Home » How many threads should I have, and for what?

How many threads should I have, and for what?

Solutons:


The common approach for taking advantage of multiple cores is, frankly, just plain misguided. Separating your subsystems into different threads will indeed split up some of the work across multiple cores, but it has some major problems. First, it’s very hard to work with. Who wants to muck around with locks and synchronization and communication and stuff when they could just be writing straight up rendering or physics code instead? Second, the approach doesn’t actually scale up. At best, this will allow you to take advantage of maybe three or four cores, and that’s if you really know what you’re doing. There are only so many subsystems in a game, and of those there are even fewer that take up large chunks of CPU time. There are a couple good alternatives that I know.

One is to have a main thread along with a worker thread for each additional CPU. Regardless of subsystem, the main thread delegates isolated tasks to the worker threads via some sort of queue(s); these tasks may themselves create yet other tasks, as well. The sole purpose of the worker threads is to each grab tasks from the queue one at a time and perform them. The most important thing, though, is that as soon as a thread needs the result of a task, if the task is completed it can get the result, and if not it can safely remove the task from the queue and go ahead and perform that task itself. That is, not all tasks will end up being scheduled in parallel with each other. Having more tasks than can be executed in parallel is a good thing in this case; it means that it is likely to scale as you add more cores. One downside to this is that it requires a lot of work up front to design a decent queue and worker loop unless you have access to a library or language runtime that already provides this for you. The hardest part is making sure your tasks are truly isolated and thread safe, and making sure your tasks are in a happy middle ground between coarse-grained and fine-grained.

Another alternative to subsystem threads is to parallelize each subsystem in isolation. That is, instead of running rendering and physics in their own threads, write the physics subsystem to use all your cores at once, write the rendering subsystem to use all your cores at once, then have the two systems simply run sequentially (or interleaved, depending on other aspects of your game architecture). For example, in the physics subsystem you could take all the point masses in the game, divide them up among your cores, and then have all the cores update them at once. Each core can then work on your data in tight loops with good locality. This lock-step style of parallelism is similar to what a GPU does. The hardest part here is in making sure that you are dividing your work up into fine-grained chunks such that dividing it evenly actually results in an equal amount of work across all processors.

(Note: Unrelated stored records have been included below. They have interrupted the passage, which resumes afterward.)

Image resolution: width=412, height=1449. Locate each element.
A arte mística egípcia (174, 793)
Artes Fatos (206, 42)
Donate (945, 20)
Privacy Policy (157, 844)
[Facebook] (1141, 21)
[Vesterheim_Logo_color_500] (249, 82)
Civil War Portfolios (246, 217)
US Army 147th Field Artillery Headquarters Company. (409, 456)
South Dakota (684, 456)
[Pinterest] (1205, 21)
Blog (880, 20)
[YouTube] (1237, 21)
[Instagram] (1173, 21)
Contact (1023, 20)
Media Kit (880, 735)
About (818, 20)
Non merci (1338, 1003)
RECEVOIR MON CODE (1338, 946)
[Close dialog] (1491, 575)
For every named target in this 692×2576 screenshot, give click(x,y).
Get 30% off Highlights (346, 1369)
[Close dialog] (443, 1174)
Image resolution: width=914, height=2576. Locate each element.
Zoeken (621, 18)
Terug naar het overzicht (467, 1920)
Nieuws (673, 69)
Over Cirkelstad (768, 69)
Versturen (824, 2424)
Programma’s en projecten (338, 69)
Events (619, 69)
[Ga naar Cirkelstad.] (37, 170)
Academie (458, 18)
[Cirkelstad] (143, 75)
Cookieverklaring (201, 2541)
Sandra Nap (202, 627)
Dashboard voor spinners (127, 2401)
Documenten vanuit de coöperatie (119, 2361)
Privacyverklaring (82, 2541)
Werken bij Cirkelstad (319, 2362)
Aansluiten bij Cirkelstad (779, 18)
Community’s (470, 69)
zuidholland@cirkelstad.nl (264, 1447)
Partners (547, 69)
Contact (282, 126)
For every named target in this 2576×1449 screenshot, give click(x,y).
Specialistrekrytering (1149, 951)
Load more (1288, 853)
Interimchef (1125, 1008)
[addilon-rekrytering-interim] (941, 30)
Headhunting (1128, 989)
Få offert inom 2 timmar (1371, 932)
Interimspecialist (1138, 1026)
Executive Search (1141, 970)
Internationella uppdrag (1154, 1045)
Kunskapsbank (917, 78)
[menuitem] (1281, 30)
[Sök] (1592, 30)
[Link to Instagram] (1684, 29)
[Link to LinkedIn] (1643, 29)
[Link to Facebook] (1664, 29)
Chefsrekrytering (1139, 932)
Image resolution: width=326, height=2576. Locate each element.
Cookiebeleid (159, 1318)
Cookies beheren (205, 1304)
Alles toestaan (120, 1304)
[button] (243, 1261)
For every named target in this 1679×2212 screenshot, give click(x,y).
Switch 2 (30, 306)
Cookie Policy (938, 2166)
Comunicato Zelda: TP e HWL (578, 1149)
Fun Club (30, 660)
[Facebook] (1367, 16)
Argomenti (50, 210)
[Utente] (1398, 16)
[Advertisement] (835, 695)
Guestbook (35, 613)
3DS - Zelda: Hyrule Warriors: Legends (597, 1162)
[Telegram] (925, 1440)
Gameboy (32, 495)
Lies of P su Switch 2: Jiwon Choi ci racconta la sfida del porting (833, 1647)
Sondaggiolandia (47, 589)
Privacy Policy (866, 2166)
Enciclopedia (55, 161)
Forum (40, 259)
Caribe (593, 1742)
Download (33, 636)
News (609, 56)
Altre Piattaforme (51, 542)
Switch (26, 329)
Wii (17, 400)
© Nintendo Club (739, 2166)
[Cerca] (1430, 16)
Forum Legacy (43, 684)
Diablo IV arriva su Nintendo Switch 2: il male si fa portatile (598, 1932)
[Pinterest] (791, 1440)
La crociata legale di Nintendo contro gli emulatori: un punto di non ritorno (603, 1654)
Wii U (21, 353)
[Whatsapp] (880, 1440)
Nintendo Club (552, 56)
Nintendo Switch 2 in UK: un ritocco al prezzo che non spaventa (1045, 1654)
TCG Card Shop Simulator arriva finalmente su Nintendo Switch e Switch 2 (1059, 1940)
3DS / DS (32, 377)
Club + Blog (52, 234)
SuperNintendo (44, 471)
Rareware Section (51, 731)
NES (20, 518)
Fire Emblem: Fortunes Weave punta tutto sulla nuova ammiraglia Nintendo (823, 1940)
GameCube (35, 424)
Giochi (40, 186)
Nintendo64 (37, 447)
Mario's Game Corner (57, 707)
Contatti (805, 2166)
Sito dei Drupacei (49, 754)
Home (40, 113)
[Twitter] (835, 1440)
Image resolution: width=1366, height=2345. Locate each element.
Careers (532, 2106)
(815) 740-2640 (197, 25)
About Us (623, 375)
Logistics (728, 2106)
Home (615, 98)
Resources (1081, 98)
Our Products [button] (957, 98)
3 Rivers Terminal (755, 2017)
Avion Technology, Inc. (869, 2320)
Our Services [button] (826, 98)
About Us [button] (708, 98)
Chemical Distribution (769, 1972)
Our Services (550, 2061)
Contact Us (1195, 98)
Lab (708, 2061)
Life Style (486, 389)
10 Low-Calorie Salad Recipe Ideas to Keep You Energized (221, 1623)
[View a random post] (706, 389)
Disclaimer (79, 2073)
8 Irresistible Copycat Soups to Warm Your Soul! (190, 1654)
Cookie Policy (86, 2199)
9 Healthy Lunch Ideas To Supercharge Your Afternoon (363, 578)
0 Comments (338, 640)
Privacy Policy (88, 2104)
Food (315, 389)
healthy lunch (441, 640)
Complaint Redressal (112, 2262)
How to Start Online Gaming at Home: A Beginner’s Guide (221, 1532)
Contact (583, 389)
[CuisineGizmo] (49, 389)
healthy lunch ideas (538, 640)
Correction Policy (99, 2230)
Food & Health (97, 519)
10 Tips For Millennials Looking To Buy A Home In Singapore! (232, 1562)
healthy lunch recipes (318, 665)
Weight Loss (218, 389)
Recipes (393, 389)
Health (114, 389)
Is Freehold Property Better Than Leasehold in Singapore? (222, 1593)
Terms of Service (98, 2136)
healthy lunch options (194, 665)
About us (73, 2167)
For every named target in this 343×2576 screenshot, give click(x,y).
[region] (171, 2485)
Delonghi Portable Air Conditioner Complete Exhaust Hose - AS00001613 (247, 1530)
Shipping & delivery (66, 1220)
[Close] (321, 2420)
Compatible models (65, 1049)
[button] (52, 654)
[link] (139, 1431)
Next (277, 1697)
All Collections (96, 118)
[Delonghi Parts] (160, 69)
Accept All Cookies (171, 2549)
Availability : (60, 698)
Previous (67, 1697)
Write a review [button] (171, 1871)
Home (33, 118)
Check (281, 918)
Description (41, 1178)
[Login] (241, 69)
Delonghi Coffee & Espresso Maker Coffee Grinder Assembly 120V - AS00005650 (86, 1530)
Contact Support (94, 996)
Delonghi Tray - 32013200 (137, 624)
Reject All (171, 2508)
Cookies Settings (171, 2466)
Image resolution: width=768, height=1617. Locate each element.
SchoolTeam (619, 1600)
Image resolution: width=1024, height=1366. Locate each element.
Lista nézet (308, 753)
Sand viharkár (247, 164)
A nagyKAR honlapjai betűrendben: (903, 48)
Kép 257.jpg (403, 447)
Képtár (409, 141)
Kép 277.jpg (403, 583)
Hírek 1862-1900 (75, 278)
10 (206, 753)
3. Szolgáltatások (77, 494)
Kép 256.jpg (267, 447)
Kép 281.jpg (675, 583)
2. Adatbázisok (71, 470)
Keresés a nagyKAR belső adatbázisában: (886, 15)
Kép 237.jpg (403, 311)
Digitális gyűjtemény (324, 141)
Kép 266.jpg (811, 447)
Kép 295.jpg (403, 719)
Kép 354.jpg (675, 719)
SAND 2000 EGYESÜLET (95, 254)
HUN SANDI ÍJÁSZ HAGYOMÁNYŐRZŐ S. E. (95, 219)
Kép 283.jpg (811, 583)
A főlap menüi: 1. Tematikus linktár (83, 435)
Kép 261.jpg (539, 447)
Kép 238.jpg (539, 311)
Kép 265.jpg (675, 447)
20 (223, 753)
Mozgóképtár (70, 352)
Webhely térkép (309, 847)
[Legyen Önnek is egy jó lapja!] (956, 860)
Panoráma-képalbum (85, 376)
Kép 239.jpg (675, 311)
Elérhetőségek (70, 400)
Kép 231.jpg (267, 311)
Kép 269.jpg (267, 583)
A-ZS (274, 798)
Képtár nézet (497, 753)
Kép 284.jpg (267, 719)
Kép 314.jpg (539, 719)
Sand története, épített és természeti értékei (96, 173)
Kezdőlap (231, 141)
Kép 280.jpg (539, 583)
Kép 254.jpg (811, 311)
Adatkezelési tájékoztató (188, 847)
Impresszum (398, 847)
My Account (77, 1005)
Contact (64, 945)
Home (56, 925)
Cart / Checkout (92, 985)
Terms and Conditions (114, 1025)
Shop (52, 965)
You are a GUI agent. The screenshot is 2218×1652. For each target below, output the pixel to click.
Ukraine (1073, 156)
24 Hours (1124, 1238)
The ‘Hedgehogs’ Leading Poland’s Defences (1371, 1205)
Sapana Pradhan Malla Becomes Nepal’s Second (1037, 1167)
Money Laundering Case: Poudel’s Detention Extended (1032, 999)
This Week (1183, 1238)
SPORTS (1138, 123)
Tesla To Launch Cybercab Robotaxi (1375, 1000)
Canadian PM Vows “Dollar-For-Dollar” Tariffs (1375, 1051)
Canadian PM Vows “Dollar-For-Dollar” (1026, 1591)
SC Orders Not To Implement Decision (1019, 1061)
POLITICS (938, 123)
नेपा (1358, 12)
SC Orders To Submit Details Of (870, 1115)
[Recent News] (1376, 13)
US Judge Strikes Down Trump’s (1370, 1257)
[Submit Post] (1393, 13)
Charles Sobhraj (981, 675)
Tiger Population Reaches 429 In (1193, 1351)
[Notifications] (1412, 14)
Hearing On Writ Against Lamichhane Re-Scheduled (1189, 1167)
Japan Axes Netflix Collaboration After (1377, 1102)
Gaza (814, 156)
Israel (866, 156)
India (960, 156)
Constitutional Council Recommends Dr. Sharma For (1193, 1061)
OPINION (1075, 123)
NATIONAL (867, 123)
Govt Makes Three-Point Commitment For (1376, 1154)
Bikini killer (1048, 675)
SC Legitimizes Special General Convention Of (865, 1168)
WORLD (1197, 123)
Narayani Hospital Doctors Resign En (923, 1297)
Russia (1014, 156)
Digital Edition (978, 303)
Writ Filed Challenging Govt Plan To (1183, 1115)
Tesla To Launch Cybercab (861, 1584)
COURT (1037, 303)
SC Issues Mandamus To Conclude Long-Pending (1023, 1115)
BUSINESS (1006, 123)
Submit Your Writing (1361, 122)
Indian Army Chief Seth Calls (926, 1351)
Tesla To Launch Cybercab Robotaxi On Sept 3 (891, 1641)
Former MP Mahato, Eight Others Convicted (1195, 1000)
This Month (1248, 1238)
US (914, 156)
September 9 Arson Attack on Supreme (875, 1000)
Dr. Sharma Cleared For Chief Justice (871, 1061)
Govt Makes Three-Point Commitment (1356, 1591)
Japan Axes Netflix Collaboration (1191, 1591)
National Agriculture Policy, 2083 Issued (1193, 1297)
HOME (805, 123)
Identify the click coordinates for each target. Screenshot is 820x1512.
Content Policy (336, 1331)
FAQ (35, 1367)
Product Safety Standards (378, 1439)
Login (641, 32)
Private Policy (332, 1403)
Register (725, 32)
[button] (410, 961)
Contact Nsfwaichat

However, sometimes it’s just easiest, due to politics, existing code, or other frustrating circumstances, to give each subsystem a thread. In that case, it’s best to avoid making more OS threads than cores for CPU heavy workloads (if you have a runtime with lightweight threads that just happen to balance across your cores, this isn’t as big of a deal). Also, avoid excessive communication. One nice trick is to try pipelining; each major subsystem can be working on a different game state at a time. Pipelining reduces the amount of communication necessary among your subsystems since they don’t all need access to the same data at the same time, and it also can nullify some of the damage caused by bottlenecks. For example, if your physics subsystem tends to take a long time to complete and your rendering subsystem ends up always waiting for it, your absolute frame rate could be higher if you run the physics subsystem for the next frame while the rendering subsystem is still working on the previous frame. In fact, if you have such bottlenecks and can’t remove them any other way, pipelining may be the most legitimate reason to bother with subsystem threads.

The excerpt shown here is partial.